▶ [What needs to be done]: Rescale the listing below by rewriting every line of the stretch from the line containing "This screenshot has height=664, width=752." through the line containing "Select the cursor arrow tool", requests included, with each coordinate in the answers multiplied by 0.25 and rounded to a whole number, halves rounding up. Leave the pictures out of your answer.

▶ [Material for the task]:
+-------+
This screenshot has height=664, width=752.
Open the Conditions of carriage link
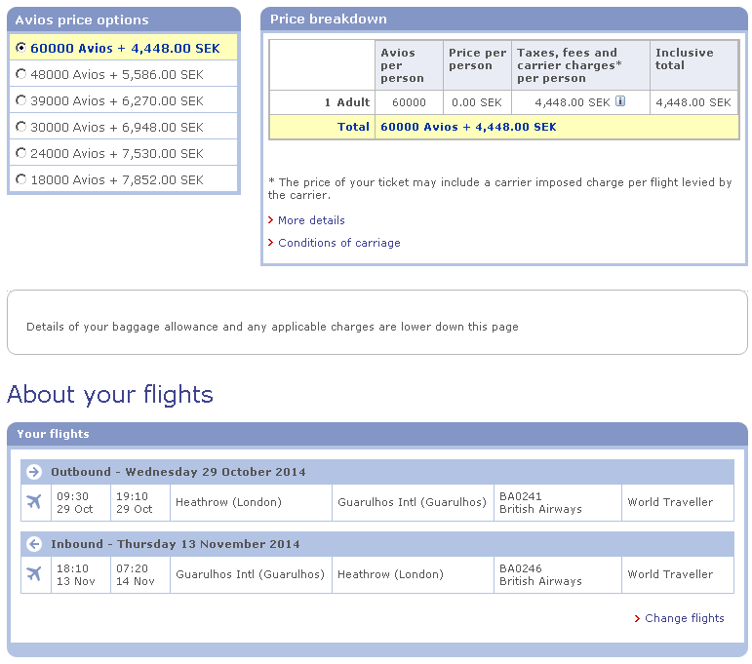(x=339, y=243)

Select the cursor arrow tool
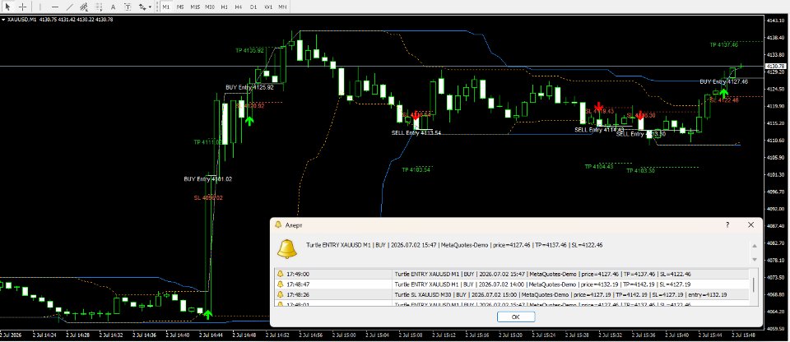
+-------+
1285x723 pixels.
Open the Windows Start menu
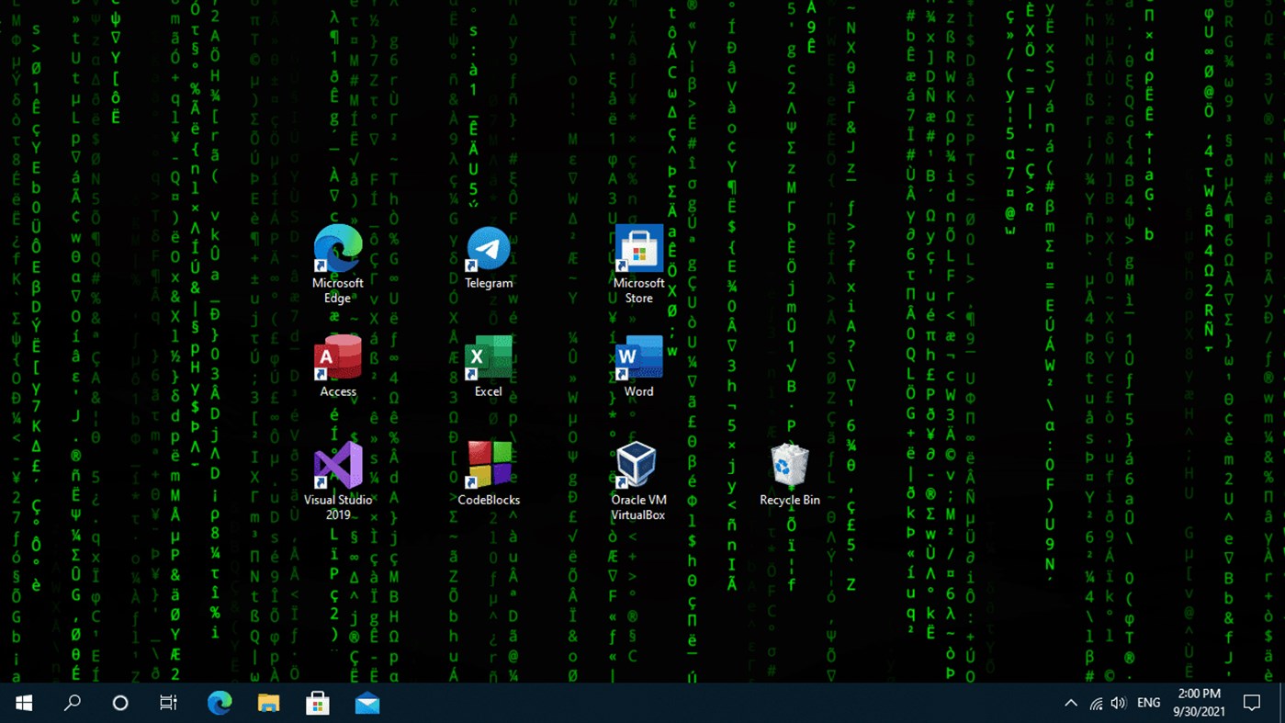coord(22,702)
+-------+
▶ [Response for this exercise]:
This screenshot has height=664, width=752.
Open the Conditions of carriage link
(x=85, y=61)

Select the cursor arrow tool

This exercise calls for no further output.